Critics have now published their reviews for the first four episodes of Season 1 and we’ve collected samples from them here to help you get a sense of the show’s critical reaction. The network has also put out a sizzle reel, containing some new footage, that shows off some of the positive things critics have said about the show so far.
HBO’s hour-long Westworld is based on the 1973 Michael Crichton film of the same name. In addition to Hopkins and Harris, it stars Evan Rachel Wood, James Marsden, Thandie Newton, and Jeffrey Wright.
Westworld is the name of a highly sophisticated simulated world that was created by Hopkins’ character, Dr. Ford. The world is inhabited by lifelike androids called Hosts. People can pay to visit Westworld, where they can live out their fantasies without consequence–whatever they may be. Trailers for the show have depicted sex and violence, among other things.
The show was made for TV by the husband-and-wife team of Jonathan Nolan and Lisa Joy. Jonathan Nolan is the brother of director Christopher Nolan; the brothers wrote the Christopher Nolan-directed movies The Dark Knight and Interstellar. Star Wars director JJ Abrams is a producer on Westworld.
For more on the critical reaction to Westworld‘s first episodes, go to GameSpot sister site Metacritic. The Season 1 debut airs tonight at 9 PM ET on HBO.
The New York Times
“What keeps Westworld interesting in its early going, despite its flat patches and flights of pretentiousness, is its willingness to think big. Is there a difference between simulated and actual consciousness? Are we pushing our entertainments to be brutal, or are those entertainments pushing us to be? In the end, Westworld asks the same question of us that it asks about Dr. Ford’s creations: Are we nothing more than creatures of our programming?” — James Poniewozik [Full review]
“A beautifully restored old train deposits visitors in Sweetwater, a manufactured Old West town and the central settlement within Westworld the role-playing resort in which paying customers can bring their most elaborate fantasies to life, setting out on frontier adventures or staying in the saloons to whoop it up. But like a train, this drama runs on predictable tracks, and no matter how luxurious the trappings of the journey, the destination is obvious from miles away. Westworld looks terrific; its directors have shot its Western locations to stunning effect. But its warmly saturated outdoor scenes and its surface slickness aren’t enough to mask the indecision, condescension, and hollowness at its core.” — Maureen Ryan [Full review]
The Hollywood Reporter
“Westworld as a series is a big idea with more mythology than a handful of episodes truly uncover–which is a positive sign. It’s better to be difficult than to be flimsy and disappointingly easy to figure out.
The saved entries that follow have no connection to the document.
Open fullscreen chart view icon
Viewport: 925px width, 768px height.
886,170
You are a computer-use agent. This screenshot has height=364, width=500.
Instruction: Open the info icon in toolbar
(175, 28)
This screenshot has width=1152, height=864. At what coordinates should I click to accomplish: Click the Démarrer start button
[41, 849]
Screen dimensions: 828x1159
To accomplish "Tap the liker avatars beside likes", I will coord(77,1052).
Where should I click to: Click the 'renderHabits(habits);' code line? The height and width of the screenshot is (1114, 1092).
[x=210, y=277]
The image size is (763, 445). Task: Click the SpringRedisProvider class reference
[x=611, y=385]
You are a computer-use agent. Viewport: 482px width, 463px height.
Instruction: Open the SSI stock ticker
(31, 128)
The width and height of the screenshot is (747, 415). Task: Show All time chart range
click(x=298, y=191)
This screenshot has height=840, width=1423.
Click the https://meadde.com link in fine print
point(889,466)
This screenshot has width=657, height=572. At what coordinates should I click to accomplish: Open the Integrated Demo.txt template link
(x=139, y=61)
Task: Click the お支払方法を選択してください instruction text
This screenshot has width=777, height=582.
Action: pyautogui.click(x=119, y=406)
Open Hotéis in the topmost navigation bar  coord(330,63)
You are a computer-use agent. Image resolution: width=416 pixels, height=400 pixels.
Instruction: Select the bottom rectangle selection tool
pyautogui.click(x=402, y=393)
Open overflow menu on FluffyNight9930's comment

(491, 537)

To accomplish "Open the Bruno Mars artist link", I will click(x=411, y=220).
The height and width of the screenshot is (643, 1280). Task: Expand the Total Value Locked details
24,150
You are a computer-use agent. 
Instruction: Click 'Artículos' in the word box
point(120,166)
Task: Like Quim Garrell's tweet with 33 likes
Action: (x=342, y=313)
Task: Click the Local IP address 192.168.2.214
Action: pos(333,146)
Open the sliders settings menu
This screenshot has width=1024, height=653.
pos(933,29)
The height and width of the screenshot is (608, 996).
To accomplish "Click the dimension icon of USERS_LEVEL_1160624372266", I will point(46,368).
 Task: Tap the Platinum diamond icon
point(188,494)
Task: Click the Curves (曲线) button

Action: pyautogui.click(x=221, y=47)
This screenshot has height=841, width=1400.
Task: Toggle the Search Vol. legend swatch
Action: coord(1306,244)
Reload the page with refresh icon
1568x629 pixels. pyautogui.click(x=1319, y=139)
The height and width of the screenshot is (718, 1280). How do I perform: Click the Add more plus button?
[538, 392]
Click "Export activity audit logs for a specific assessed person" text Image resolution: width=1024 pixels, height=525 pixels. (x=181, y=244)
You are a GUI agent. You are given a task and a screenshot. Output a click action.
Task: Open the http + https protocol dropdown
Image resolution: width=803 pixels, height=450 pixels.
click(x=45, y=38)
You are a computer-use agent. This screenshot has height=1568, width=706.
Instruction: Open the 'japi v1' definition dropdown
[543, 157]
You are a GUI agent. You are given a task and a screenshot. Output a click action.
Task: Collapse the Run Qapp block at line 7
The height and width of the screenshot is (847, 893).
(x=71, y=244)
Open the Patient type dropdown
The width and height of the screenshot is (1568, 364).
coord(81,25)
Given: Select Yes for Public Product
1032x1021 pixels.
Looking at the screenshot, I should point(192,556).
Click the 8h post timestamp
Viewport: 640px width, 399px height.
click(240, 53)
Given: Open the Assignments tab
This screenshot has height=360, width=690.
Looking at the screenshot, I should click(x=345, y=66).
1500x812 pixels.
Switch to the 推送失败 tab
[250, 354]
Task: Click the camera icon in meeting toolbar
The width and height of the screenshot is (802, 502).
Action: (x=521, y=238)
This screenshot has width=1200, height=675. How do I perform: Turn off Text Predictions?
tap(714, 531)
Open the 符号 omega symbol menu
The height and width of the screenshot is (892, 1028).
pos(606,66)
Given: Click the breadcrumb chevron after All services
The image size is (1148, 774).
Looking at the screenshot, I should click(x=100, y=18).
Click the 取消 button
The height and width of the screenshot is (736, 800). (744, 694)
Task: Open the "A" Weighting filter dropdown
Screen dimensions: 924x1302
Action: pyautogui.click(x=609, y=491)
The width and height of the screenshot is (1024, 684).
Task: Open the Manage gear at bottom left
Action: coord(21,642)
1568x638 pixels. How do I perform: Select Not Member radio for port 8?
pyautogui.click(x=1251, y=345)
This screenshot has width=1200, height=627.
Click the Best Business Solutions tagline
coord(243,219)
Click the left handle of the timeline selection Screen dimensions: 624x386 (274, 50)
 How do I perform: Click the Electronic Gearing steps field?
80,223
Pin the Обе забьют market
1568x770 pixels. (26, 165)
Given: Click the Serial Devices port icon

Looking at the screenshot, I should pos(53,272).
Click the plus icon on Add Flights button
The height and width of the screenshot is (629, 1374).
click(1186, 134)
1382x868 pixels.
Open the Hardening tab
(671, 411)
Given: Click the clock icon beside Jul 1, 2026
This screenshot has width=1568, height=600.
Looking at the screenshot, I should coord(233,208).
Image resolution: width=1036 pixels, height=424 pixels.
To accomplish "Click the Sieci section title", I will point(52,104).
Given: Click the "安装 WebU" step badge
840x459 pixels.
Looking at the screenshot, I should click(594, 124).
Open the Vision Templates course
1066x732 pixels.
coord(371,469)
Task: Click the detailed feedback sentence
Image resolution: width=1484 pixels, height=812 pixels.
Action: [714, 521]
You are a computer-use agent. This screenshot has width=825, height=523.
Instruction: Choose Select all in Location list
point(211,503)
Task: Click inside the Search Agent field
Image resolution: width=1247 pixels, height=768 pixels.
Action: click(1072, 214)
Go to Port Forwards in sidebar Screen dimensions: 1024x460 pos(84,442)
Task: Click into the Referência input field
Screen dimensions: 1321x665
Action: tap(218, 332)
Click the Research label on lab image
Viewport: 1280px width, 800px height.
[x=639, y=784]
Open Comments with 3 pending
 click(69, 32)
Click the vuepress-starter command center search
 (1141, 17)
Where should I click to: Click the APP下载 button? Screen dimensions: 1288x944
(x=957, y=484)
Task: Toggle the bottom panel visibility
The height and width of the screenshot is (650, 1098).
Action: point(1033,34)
The challenges in Westworld make it worth the investment.” — Tim Goodman [Full review]
“Westworld’s vastness, its sprawl of characters and plot lines, could easily be unwieldy and confusing. But instead it’s rather carefully, thoughtfully crafted–despite a reportedly troubled production. Well, beyond the first episode, anyway. Once the show’s two halves fuse together–the dark Western yarn marrying the pensive, eerie futurist science-fiction–the series becomes something beguiling.
“It’s beautifully acted and intricately written, frightening and probing and provocative. I am perhaps taking it on a good deal of privileged faith that the series will continue to interrogate the gender disparity intrinsic in its premise; if it does, it will be well worth watching. I don’t think this is going to set the globe aflame like Game of Thrones did. But Westworld could at least assert itself as a rare kind of truly transporting television–what we might have once called must-see.” — Richard Lawson [Full review]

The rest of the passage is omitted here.